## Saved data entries
Segment Open

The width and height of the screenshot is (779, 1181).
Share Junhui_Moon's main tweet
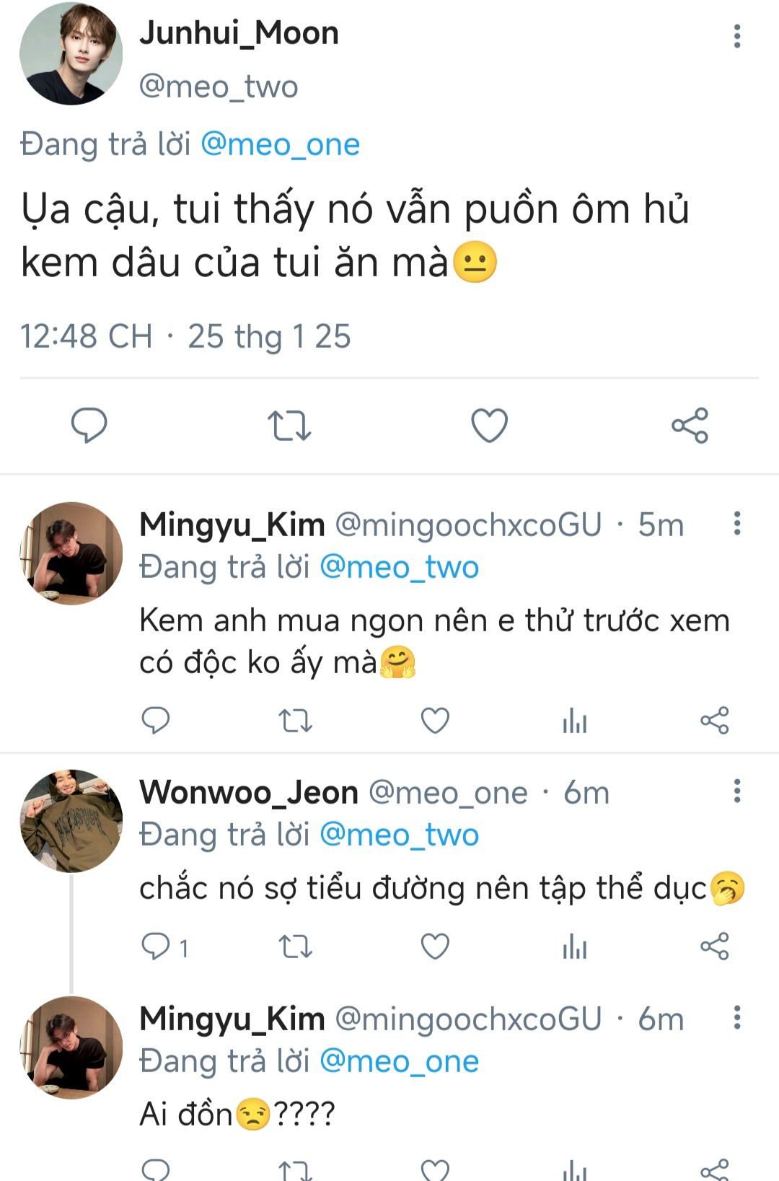[x=690, y=425]
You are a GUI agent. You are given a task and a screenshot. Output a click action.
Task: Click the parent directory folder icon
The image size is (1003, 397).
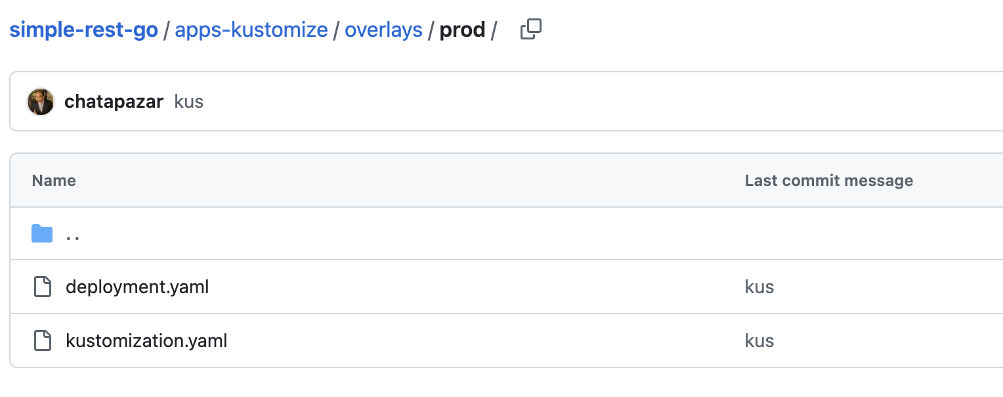point(42,233)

Segment Closed

## Prompt
Select all lines with the word "screenshot" from the entries above.

## Result for this task
The width and height of the screenshot is (779, 1181).
You are a GUI agent. You are given a task and a screenshot. Output a click action.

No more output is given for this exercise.